Spain’s greenhouse gas emissions appear to be dropping for the first time, the nation’s environment minister said, estimating a one percent drop in the first half of this year. The government raised electricity prices this year to promote conservation, and the Environment Ministry recommended future increases in the prices of both electricity and water. Spain, a signatory to the Kyoto Protocol, has exceeded its emissions target by a larger margin than any of the other Kyoto participants.


Children Left Behind

According to a new study, iron-deficient infants from low-income families scored low on cognitive tests well into their teens. What’s more, there were greater gaps between healthy and iron-deficient children from poor families than there were between healthy and iron-deficient middle-class children. Researchers tracked a diverse group of 185 Costa Rican children—those with and without iron deficiencies—for the first 19 years of their lives, administering cognitive tests to the children throughout the course of the study. By the time those with iron deficiencies were 19 years old, the gap in cognitive scores between iron-deficient and non-iron deficient teens had widened more for teens from lower class families than from middle class.  The study points to the fact that learning and cognitive development might not only be stunted at an early age by iron deficiencies, but also that this could have even greater effects on children from lower-class families.

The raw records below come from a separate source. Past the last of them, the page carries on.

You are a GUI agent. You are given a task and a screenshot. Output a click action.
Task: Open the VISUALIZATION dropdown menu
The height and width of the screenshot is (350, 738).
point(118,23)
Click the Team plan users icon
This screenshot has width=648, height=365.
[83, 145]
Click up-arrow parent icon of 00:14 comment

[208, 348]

More than 200 industrial chemicals—most of them unregulated by U.S. government safety agencies—may be to blame for neurodevelopment disorders such as autism and attention deficit disorder, public health researchers reported in Lancet. One in six children has been diagnosed with a developmental disorder, and the researchers say the unregulated chemicals are partly responsible for this “silent pandemic”. Fast, complex chemical processes happen during the development of a child’s brain, making it much more susceptible than an adult’s to toxic chemicals in the environment. The study called for stricter regulations on these chemicals.